Abstract

The present study examined self-reports and informant reports of cognitive function and discrepancies between the two reporting methods in healthy controls (HC), subjective cognitive decline (SCD), mild cognitive impairment (MCI), and very mild Alzheimer disease (AD) using three questionnaires. The study included a total of 300 individuals (mean age: 74.4±5.7y), including 130 HC, 70 SCD, 51 MCI, and 49 very mild AD patients. Self-ratings and informant ratings of cognitive function were assessed using the Korean Dementia Screening Questionnaire-Cognition (KDSQ-C), AD8, and Subjective Memory Complaints Questionnaire (SMCQ). Awareness of cognitive functioning was measured on the basis of the discrepancy scores between self-reports and informant reports. Group comparisons on questionnaire scores adjusting for age, education, and depressive symptoms showed that self-reports were lowest in HC than other groups, with no differences between SCD and MCI groups.

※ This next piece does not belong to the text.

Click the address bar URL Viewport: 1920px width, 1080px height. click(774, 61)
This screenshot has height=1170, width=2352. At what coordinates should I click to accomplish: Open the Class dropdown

Informant reports were lower in SCD than in MCI, while discrepancy scores were higher in SCD than in MCI (P<.001 for KDSQ-C and SMCQ; P=.076 for AD8). There were no differences in self-reports, informant reports, and discrepancy scores between MCI and AD groups. These results support the usefulness of informant-reported cognitive functioning to classify MCI among elderly with subjective cognitive complaints. In addition, discrepancies between self-reports and informant reports demonstrate that overestimation and underestimation of cognitive function may serve as a clinical indicator of SCD and MCI across the cognitive continuum, respectively.